#### [Directions for this task]
An exact copy of every record, without the pictures, is what should come back.

#### [Record extracts]
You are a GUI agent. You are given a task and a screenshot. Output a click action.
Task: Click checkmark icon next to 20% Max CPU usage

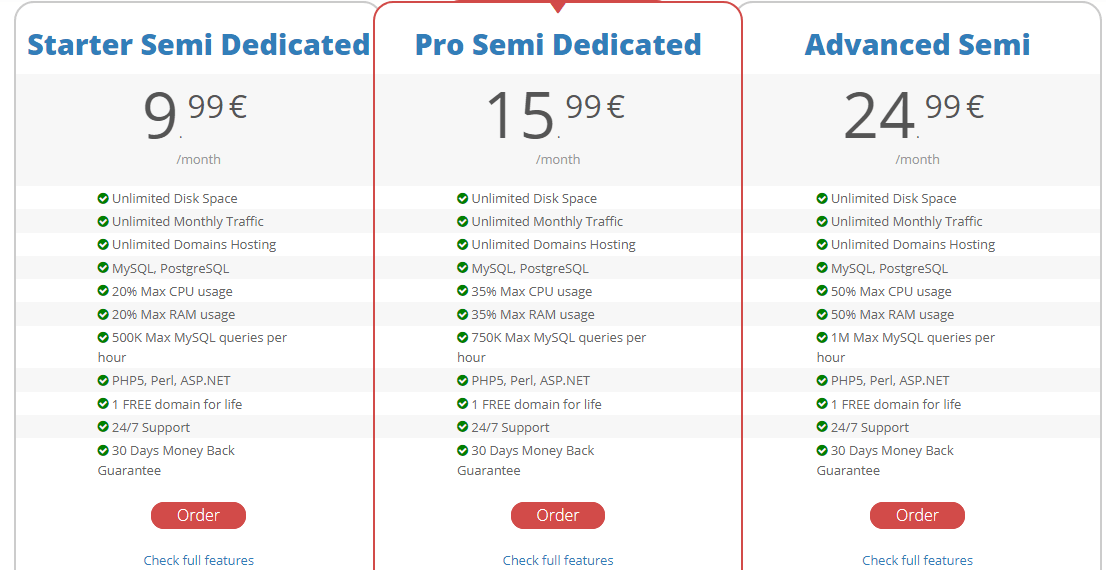pyautogui.click(x=103, y=291)
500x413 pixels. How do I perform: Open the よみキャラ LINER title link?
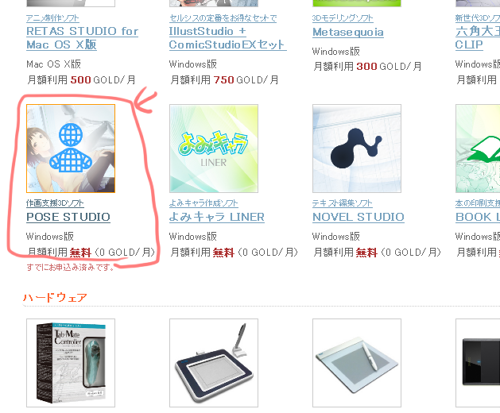coord(217,217)
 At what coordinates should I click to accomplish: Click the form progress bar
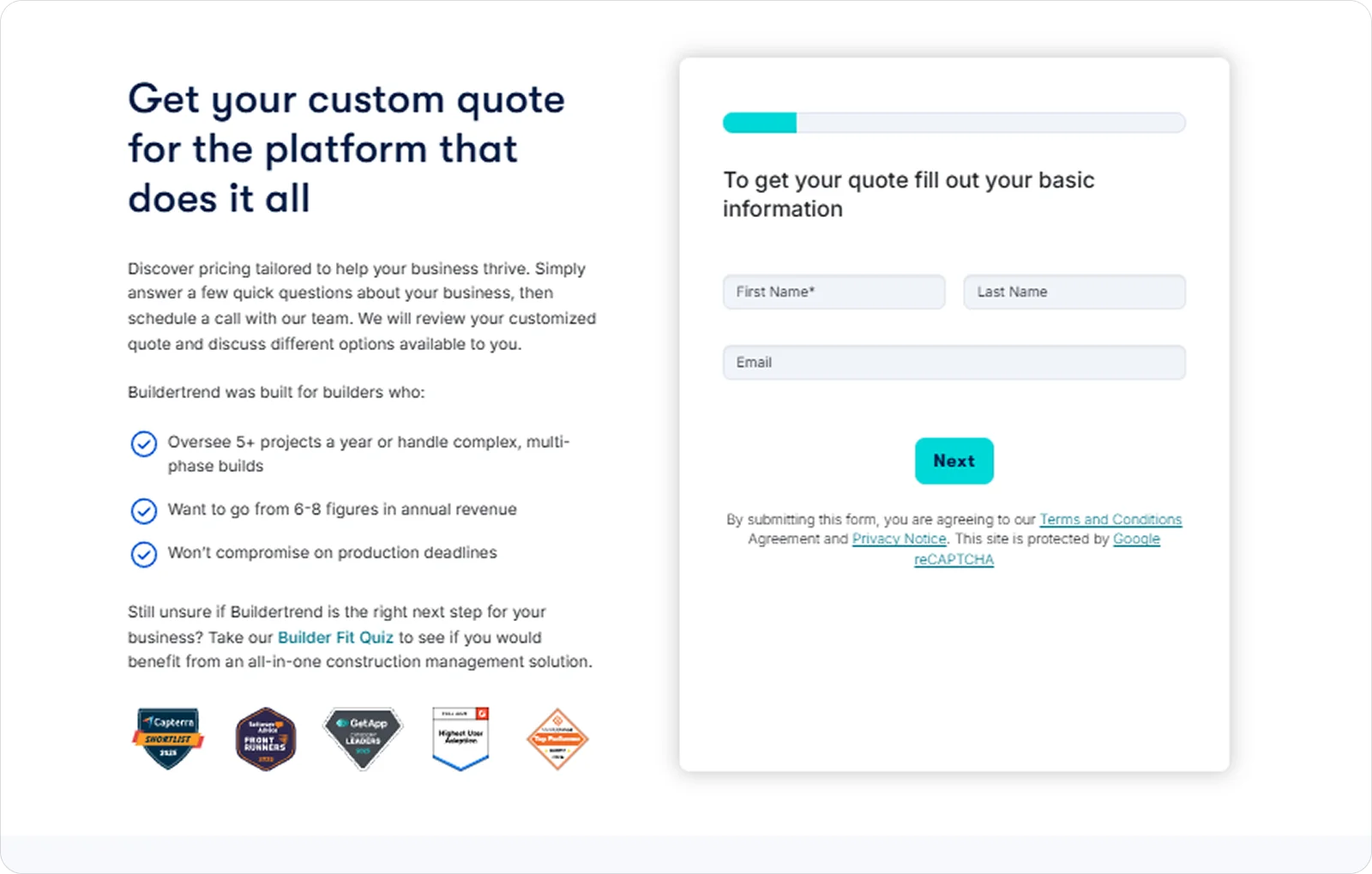pos(954,123)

#### [The completed task]
You are a GUI agent. You are given a task and a screenshot. Output a click action.
Task: Click checkmark icon next to 20% Max CPU usage

pyautogui.click(x=103, y=291)
500x413 pixels. How do I perform: Open the よみキャラ LINER title link?
coord(217,217)
 At what coordinates should I click to accomplish: Click the form progress bar
pos(954,123)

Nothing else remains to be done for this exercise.